» **Aim of the task**:
Please give back exactly the line with "At what coordinates" and each line after it through the end of the material, leaving out the pictures.

-------- Given information --------

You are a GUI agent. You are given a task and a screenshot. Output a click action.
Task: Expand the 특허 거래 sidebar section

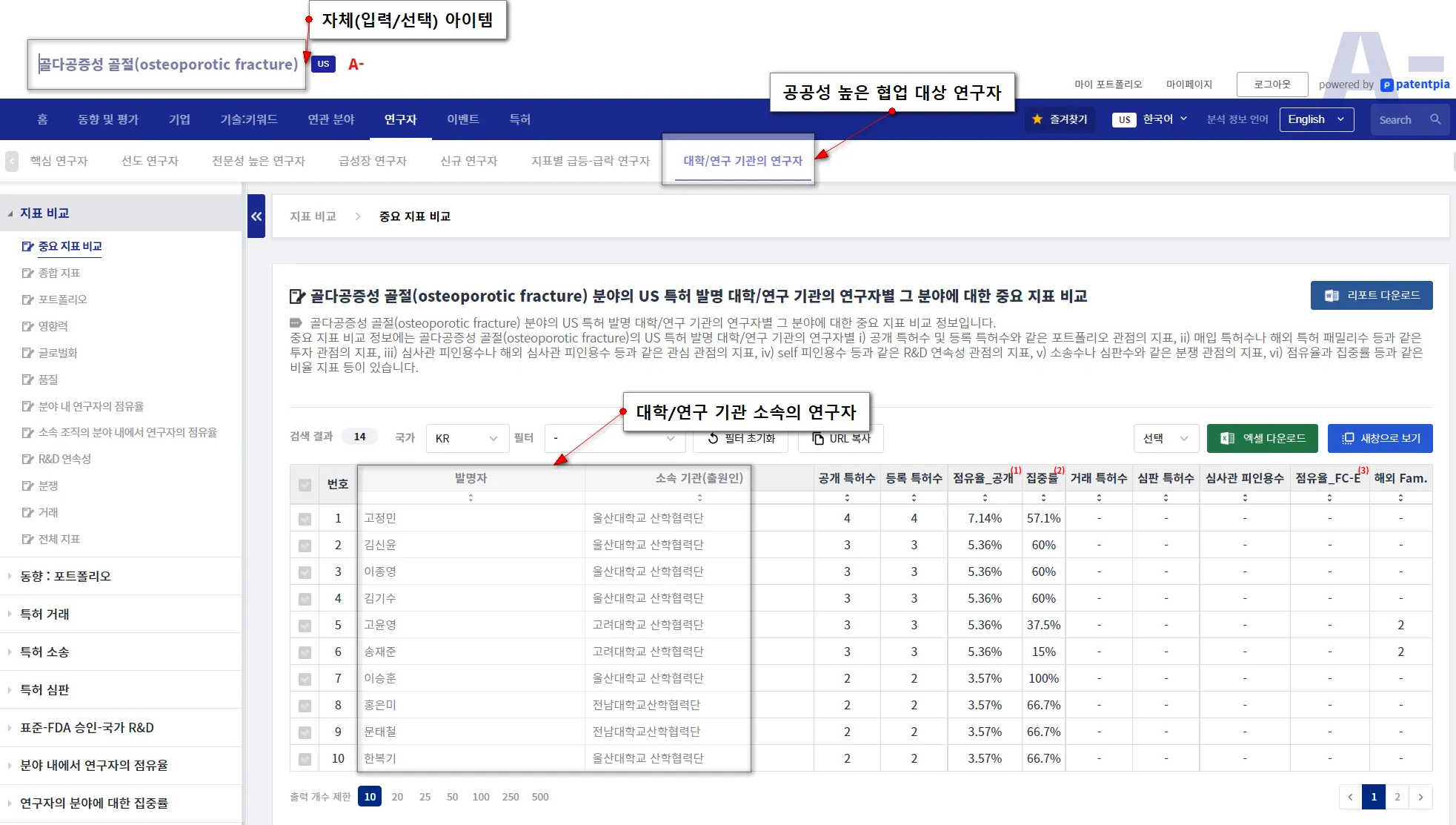click(x=44, y=614)
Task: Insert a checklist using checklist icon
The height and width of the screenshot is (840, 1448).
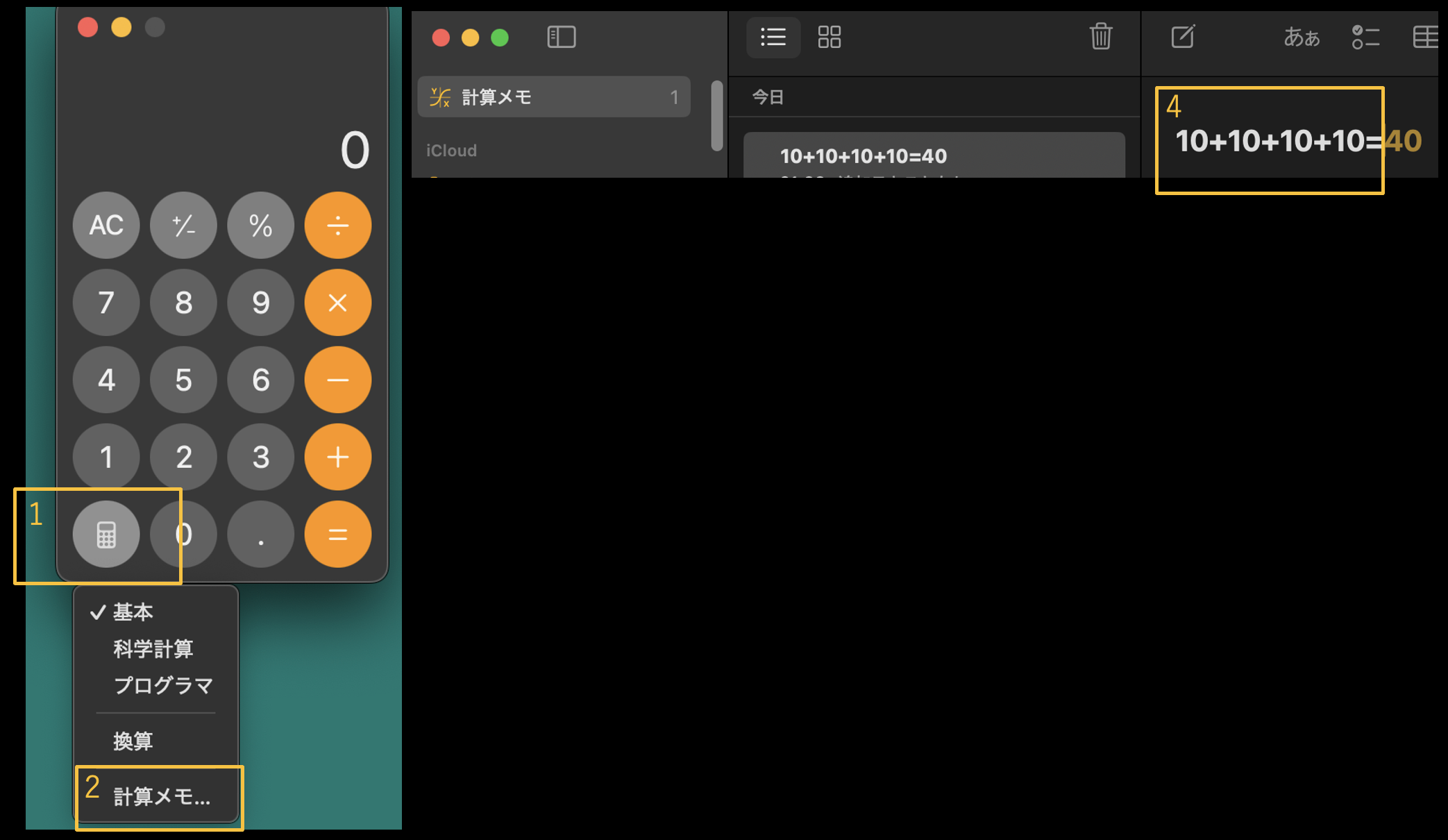Action: click(x=1365, y=37)
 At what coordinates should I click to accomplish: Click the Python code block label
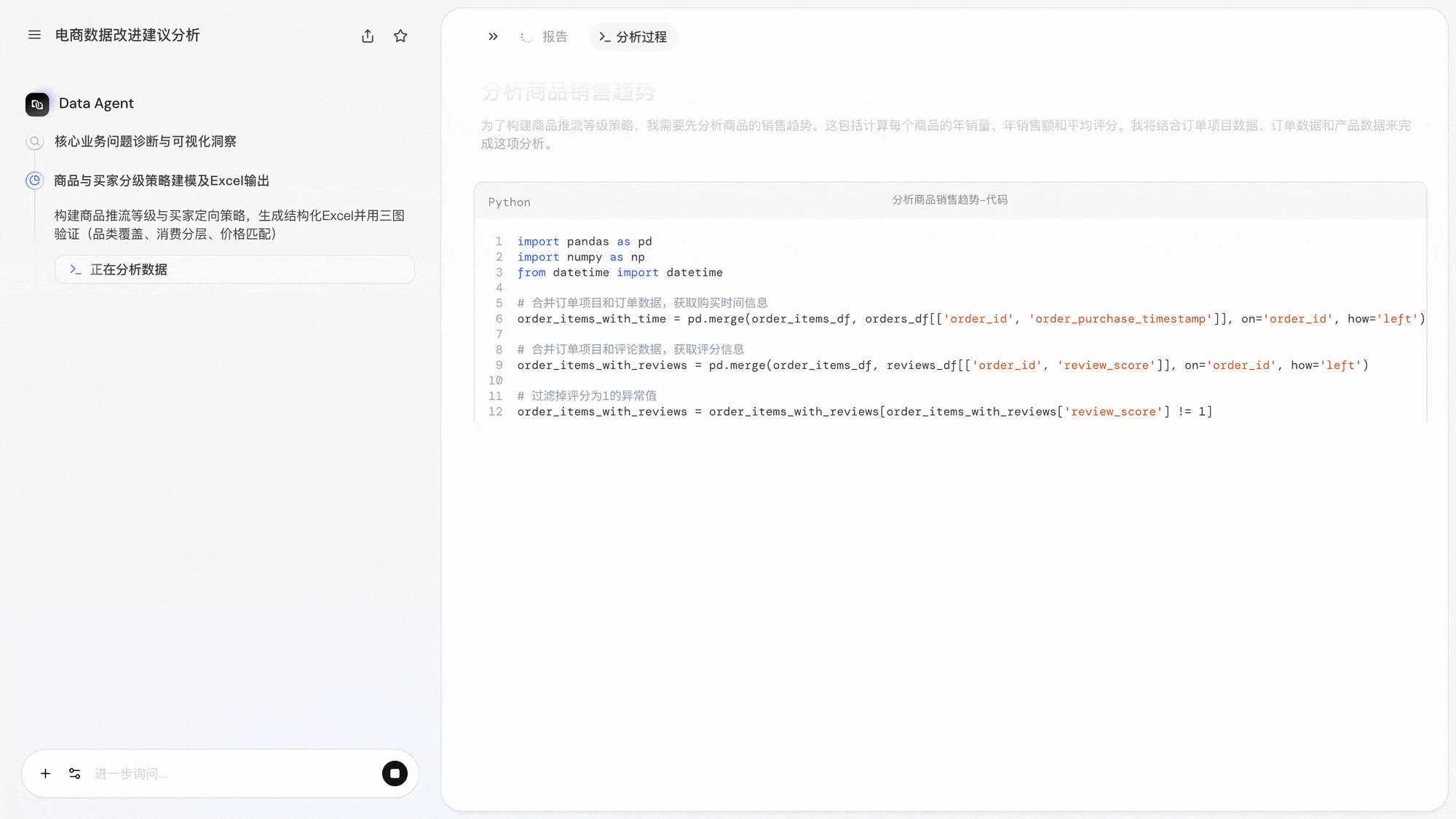click(509, 202)
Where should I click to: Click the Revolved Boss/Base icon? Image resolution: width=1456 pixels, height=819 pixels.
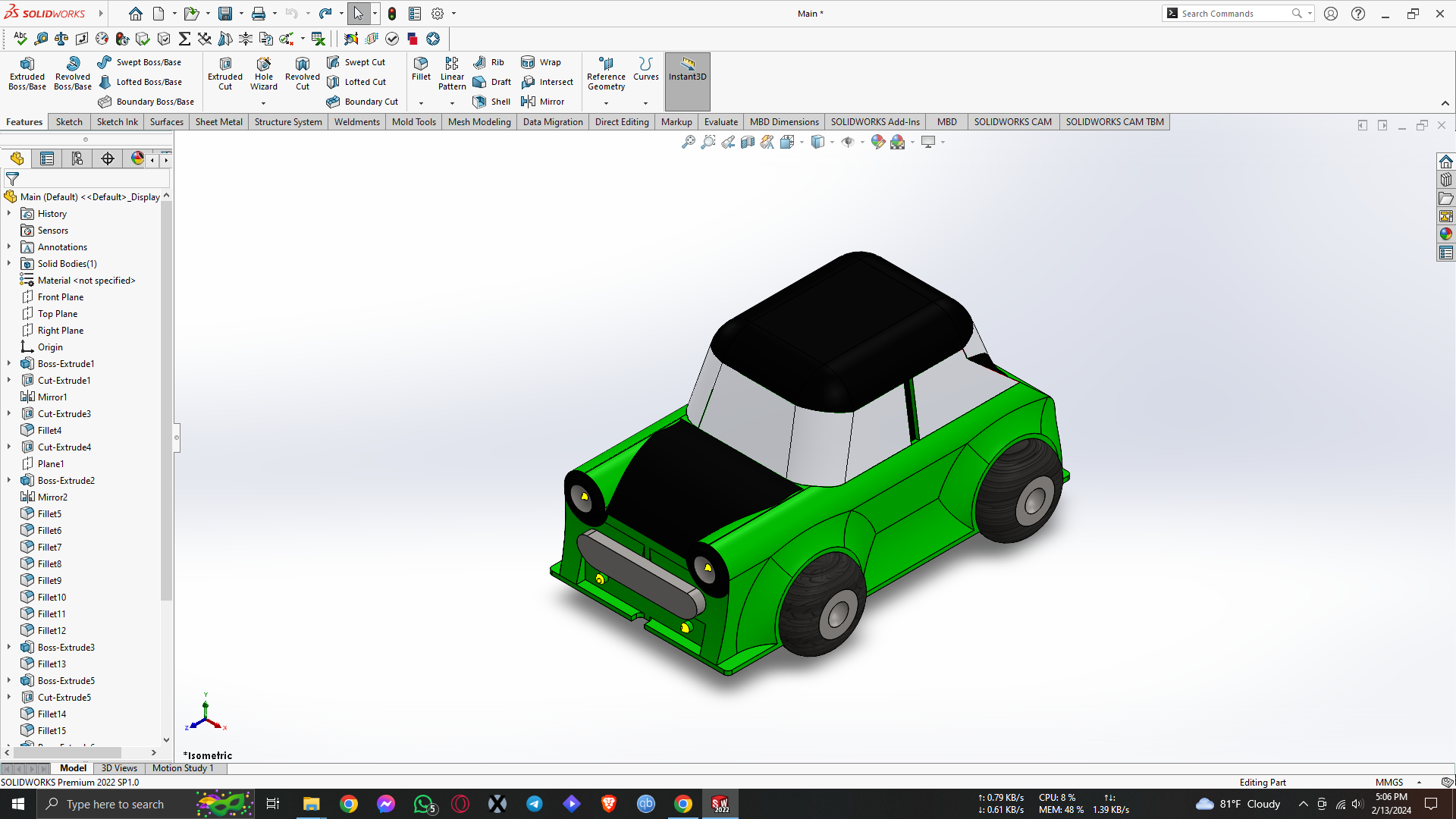pos(73,73)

--------

» **Exercise result**:
 At what coordinates should I click to accomplish: Click the Python code block label
click(509, 202)
Where should I click to: Click the Revolved Boss/Base icon? Image resolution: width=1456 pixels, height=819 pixels.
pos(73,73)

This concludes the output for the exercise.